The fact that both partners share the same phonemic processing profile is worth noting. They understand each other's experience without explanation. When Mark describes "translating from words to pictures," Roxanne does not need that translated — she already lives in the same cognitive architecture. Their collaboration works in part because neither partner carries the burden of being the only divergent thinker in the relationship. They build from the same processing baseline.
Expression and output is the third dimension — the pathway from thought to language. Mark and Roxanne found their output channels in video, music, and visual storytelling rather than in traditional written formats. This is the pattern that Julie Logan's research at Bayes Business School documented in dyslexic entrepreneurs: when text-based communication imposes friction, dyslexic thinkers develop alternative output strategies — oral communication, visual presentation, delegation of writing tasks, narrative rather than analytical framing. The Hoyles did not write a business plan and then build LadBaby. They made a funny video, watched it spread, and followed the energy. The expression came through the camera, not the page.
What this means if you recognise the pattern
If the Hoyles' experience resonates — the words that jumble, the reading that costs more effort than it seems to cost everyone else, the fear of standing out if you accept help, the mother who sat with you after school because the classroom alone was not enough — that resonance is worth following.

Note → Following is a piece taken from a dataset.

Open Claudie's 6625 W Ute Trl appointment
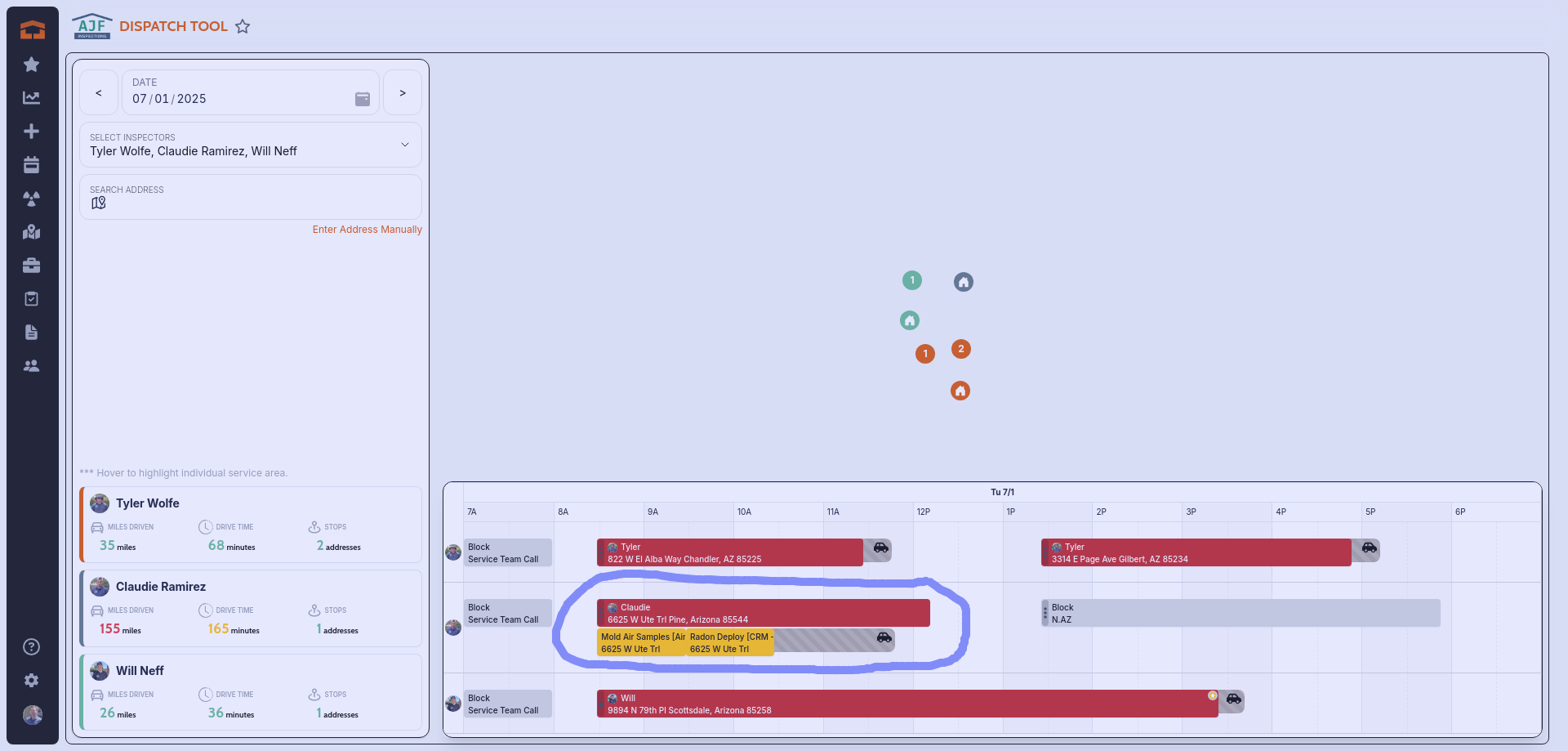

Mark's story contains a detail that research on dyslexia intervention finds consistently: he refused the support his school offered because he was afraid of being bullied. The accommodations were available. The system, imperfectly, had identified the need. But the social cost of being different overwhelmed the academic benefit of being supported. That gap — between available help and accepted help — is where many dyslexic children lose years.
Roxanne's story contains the other common gap: her school did not identify the dyslexia at all. Her mother did. Without a parent with the resources and awareness to seek a private diagnosis, Roxanne's processing difference would have remained unnamed throughout her education. The signs of dyslexia were there. The system missed them.
CognitionType measures seven dimensions of cognitive processing, including visual processing, phonemic processing, and expression and output. It maps the full shape of how your mind works — where the reading bottleneck sits, where the visual strengths run, and where your natural output channels are — so you can build around your architecture deliberately rather than discovering it by accident. Mark spent years as a graphic designer before realising that visual communication was not just a career preference but a cognitive necessity. Roxanne spent years believing words should not jumble before understanding that her mind was routing information through a different channel. The earlier you see the full profile, the less time you spend forcing yourself through the wrong medium.
The Hoyles built a content empire, a bestselling book series, and a record-breaking music career by working with their cognitive architecture rather than against it. They did not overcome dyslexia. They found the channels — visual, musical, physical — where their minds could operate at full speed. The classroom called that a difficulty. The internet called it LadBaby.
CognitionType is an informational assessment, not a clinical diagnosis. If you suspect dyslexia or another learning difference, we encourage you to seek formal evaluation from a qualified professional. A cognitive profile is a complement to clinical assessment, not a replacement.